Complementarity and the limitations of classical apparatus—central planks in the Copenhagen interpretation—were simply not future-proof.
But these are really distractions. They are actually inessential to Bohr’s core argument, which says that the quantum world is inaccessible. Unlike the classical world, which we had come to understand to be perfectly accessible—with its base concepts, such as momentum and energy, sitting right ‘on the surface’ of the equations—the quantum world lies beyond our reach. This is the principal metaphysical preconception that lurks at the heart of the Copenhagen interpretation. This preconception says that in quantum physics we have run up against a fundamental limit. We have hit the boundary that distinguishes the metaphysical things-in-themselves from the empirical things-as-they-appear.
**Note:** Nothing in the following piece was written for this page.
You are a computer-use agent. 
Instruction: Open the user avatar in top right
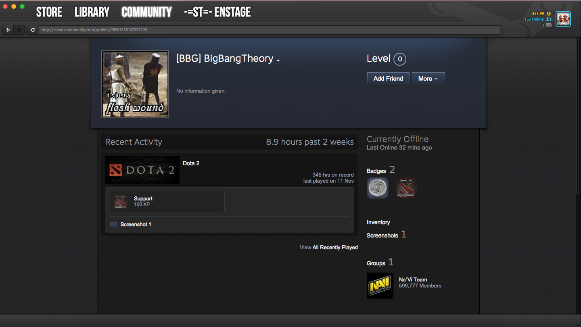[563, 19]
What then happens if we forgo these additional preconceptions? What happens if we accept that our interpretation is not constrained by our classical language descriptions or limited by the nature of our measuring apparatus? All we need to do is separate our experience of quantum physics from the way we choose to represent it, in whatever language we deem to be appropriate. In other words, instead of being really rather ambiguous about Proposition #3, we come off the fence and reject it outright. Less Bohr, more Heisenberg.
And this is what contemporary theorist Carlo Rovelli has done.
Rovelli has spen
t his entire career as a theoretical physicist in pursuit of a quantum theory of gravity. In essence, this is about finding a way to bring together the two most successful foundational theories of physics—quantum mechanics and Einstein’s general theory of relativity. The former describes the physics of the very small. In the form of various quantum field theories, it underpins the current standard model of particle physics. The discovery of the Higgs boson at CERN in Geneva in 2012 was only the most recent of the standard model’s many triumphs. The latter is essentially a theory of space and time. It describes how mass–energy causes spacetime to curve, leading to the phenomenon we call gravity. The general theory of relativity is the basis for the current standard Big Bang model of the Universe, and the detection of gravitational waves in 2015—ripples in spacetime caused by violent events such as the merging of black holes—is only the most recent of this theory’s many triumphs.
As Lee Smolin explained in his book Three Roads to Quantum Gravity, published in 2000, there are potentially three approaches that can be taken. You can start with quantum mechanics and seek to constrain it so that it meets the stringent requirements of general relativity. Or you can start with general relativity and find a way to ‘quantize’ this—yielding a theory in which space and time are themselves quantum in nature. Or you can start over, seeking a new theory which has both quantum mechanics and general relativity as limiting forms.
Rovelli and Smolin are numbered among the chief architects of a theory called loop quantum gravity, forged by taking the road from general relativity.*
It goes without saying that if quantum mechanics is to be a foundation on which an elaborate quantum theory of gravity is to be built, a complete lack of clarity on the question of its interpretation and meaning is extremely unhelpful. Interestingly, both Rovelli and Smolin have sought clarity for themselves, but the interpretation of quantum mechanics is one of two problems in contemporary physics that they disagree on (the other is the reality of time).